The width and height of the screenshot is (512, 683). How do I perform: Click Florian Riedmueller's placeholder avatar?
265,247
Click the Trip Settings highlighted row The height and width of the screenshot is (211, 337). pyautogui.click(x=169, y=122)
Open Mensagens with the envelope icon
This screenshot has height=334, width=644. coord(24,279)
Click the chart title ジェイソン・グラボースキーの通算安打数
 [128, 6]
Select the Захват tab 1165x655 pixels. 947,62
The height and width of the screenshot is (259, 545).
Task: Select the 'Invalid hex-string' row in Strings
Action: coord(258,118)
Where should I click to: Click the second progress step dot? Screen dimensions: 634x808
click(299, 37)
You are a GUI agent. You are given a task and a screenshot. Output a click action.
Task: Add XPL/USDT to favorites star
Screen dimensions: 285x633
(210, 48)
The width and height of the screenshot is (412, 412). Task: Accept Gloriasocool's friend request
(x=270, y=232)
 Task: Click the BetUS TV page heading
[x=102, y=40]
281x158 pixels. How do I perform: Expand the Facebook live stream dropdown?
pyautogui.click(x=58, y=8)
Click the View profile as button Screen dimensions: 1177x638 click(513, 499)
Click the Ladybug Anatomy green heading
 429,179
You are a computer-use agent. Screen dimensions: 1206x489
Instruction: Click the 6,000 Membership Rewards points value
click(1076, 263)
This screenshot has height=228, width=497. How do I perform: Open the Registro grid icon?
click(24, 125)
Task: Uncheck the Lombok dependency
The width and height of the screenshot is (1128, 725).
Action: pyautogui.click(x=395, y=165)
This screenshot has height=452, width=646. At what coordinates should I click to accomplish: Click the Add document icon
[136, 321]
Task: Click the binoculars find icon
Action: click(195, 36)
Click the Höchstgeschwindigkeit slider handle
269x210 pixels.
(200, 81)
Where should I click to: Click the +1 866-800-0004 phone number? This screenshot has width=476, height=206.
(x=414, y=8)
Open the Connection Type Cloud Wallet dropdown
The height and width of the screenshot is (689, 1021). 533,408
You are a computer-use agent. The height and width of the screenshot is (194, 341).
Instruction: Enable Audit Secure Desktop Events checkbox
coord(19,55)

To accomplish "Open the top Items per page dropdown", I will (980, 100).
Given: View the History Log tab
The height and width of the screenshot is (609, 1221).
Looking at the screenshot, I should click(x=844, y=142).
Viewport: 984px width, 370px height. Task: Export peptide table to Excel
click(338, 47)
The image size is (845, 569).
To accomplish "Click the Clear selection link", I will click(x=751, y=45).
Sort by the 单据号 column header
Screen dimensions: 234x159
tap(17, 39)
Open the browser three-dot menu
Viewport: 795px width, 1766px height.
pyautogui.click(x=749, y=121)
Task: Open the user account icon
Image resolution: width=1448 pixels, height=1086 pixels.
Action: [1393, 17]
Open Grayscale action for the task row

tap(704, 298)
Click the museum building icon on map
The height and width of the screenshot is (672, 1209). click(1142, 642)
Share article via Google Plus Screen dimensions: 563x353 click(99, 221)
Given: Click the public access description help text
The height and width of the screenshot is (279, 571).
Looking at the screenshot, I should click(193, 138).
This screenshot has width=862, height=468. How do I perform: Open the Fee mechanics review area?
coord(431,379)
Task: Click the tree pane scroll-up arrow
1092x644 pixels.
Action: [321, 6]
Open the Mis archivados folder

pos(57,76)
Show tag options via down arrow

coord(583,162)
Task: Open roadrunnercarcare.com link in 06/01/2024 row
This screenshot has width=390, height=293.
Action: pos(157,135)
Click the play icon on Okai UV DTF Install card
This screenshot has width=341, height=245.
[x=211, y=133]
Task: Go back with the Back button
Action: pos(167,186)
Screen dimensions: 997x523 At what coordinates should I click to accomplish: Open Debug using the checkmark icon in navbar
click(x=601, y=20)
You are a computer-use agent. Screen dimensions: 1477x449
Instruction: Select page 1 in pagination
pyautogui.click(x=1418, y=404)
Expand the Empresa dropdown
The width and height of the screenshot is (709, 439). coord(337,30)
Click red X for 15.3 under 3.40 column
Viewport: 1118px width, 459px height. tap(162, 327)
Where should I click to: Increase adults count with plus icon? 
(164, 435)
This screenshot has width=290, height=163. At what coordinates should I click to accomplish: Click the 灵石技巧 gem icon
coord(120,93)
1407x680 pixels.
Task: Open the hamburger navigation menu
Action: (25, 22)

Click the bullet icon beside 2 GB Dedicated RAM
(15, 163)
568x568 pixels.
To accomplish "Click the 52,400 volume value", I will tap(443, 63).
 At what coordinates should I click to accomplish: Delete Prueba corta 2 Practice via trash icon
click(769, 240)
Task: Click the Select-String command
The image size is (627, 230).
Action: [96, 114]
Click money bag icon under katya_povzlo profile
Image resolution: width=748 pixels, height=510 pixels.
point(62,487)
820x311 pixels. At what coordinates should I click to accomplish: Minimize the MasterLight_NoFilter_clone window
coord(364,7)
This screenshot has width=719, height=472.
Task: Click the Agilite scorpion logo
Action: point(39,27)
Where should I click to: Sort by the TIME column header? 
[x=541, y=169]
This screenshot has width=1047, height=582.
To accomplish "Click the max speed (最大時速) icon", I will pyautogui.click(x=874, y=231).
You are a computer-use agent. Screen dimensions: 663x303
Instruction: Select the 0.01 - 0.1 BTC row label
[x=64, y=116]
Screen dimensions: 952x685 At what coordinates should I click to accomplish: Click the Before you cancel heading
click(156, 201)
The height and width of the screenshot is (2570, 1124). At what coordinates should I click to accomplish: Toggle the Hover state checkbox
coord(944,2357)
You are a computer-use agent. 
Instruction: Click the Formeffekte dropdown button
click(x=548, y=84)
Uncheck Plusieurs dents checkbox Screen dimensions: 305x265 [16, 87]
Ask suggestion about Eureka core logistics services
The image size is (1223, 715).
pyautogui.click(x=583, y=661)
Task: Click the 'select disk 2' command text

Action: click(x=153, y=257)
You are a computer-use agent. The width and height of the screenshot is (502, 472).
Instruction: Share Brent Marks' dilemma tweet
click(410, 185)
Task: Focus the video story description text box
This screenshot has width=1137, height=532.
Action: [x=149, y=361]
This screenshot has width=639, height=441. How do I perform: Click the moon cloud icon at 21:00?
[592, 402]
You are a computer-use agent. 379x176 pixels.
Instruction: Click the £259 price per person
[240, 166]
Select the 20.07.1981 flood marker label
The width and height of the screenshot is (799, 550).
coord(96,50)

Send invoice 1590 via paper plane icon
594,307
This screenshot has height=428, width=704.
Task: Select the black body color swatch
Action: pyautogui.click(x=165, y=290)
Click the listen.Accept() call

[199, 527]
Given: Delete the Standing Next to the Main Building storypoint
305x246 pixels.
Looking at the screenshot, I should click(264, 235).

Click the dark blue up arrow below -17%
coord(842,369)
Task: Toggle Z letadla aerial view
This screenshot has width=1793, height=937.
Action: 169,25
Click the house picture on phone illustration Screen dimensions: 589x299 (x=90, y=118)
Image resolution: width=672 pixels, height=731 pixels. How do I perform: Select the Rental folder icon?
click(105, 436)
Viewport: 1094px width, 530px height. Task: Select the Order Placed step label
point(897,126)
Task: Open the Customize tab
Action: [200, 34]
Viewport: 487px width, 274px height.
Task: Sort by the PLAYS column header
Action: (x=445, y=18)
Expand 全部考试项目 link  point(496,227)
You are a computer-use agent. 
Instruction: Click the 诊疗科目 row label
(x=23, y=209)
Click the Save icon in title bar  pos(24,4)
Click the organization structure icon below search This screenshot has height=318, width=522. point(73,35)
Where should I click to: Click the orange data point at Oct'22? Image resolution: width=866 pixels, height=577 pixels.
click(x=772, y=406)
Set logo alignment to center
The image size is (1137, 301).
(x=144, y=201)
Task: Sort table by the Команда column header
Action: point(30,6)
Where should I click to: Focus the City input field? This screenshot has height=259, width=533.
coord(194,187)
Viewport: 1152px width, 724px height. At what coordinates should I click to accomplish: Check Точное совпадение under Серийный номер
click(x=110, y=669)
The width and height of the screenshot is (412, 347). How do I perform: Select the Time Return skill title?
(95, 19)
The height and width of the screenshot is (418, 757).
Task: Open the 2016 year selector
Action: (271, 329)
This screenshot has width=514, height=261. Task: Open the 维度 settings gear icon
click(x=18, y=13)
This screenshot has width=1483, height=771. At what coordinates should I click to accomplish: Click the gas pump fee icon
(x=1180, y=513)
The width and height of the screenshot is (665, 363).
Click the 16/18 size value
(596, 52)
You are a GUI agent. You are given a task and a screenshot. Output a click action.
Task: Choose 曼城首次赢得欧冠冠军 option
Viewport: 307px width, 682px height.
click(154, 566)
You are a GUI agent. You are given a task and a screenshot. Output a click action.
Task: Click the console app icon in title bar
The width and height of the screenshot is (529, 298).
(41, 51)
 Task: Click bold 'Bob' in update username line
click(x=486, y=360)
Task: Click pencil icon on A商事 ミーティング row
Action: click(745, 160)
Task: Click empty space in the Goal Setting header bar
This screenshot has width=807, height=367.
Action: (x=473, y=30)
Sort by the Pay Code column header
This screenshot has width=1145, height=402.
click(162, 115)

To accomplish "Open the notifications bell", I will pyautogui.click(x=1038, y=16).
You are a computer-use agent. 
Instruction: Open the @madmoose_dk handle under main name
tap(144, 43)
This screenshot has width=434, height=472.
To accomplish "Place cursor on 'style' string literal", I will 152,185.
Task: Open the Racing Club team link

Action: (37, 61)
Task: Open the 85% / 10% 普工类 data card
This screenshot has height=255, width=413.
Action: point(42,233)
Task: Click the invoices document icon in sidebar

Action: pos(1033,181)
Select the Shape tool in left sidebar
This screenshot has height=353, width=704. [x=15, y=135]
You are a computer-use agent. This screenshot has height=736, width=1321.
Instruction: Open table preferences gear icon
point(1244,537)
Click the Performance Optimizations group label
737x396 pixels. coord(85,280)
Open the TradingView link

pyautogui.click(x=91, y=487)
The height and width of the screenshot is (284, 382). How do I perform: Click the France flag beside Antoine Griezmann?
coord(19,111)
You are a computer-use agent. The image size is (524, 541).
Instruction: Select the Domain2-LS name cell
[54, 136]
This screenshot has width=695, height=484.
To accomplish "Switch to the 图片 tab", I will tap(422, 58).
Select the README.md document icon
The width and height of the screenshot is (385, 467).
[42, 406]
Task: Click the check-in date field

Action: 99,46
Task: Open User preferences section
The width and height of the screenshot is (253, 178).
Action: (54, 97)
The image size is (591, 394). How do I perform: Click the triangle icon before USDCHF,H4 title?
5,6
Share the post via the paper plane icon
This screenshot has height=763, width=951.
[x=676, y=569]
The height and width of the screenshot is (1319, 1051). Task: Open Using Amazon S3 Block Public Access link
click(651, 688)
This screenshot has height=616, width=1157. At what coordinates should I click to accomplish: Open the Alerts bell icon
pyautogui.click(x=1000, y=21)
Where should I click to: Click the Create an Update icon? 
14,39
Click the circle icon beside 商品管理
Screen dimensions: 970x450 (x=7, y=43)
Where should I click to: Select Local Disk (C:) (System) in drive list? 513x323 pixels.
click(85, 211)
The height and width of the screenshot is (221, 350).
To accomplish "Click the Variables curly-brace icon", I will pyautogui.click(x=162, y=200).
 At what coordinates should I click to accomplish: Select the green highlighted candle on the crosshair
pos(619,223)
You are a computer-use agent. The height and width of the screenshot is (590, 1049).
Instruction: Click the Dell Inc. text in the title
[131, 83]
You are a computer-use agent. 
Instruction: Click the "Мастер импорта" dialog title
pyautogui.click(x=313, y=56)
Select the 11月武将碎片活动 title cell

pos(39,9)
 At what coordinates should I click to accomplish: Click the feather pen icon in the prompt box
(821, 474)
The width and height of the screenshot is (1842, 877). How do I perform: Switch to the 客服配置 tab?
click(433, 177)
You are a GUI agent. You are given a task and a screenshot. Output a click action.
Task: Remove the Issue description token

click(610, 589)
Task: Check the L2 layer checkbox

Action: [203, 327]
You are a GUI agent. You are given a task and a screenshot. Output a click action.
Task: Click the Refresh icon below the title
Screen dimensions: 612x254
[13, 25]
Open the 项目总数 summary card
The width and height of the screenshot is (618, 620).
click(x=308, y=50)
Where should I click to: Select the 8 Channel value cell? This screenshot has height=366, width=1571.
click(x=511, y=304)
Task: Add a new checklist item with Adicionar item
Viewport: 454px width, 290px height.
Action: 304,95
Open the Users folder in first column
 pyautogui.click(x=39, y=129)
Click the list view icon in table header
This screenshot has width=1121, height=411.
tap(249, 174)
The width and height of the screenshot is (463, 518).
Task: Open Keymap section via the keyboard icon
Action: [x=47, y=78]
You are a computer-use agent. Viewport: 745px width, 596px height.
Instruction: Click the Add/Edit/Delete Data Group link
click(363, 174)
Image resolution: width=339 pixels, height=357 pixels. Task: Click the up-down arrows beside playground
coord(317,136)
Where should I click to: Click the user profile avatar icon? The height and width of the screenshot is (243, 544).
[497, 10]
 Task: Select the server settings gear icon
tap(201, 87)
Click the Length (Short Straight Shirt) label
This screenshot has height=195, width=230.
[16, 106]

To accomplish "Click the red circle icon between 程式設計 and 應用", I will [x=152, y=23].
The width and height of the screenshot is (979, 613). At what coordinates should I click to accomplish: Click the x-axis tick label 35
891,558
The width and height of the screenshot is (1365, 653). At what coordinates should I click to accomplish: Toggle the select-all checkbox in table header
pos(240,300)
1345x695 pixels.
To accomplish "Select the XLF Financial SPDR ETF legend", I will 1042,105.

——

From the data above, return every line from the line that has "Send invoice 1590 via paper plane icon" up to and including the line that has "Given: Delete the", exactly.

Send invoice 1590 via paper plane icon
594,307
This screenshot has height=428, width=704.
Task: Select the black body color swatch
Action: pyautogui.click(x=165, y=290)
Click the listen.Accept() call

[199, 527]
Given: Delete the Standing Next to the Main Building storypoint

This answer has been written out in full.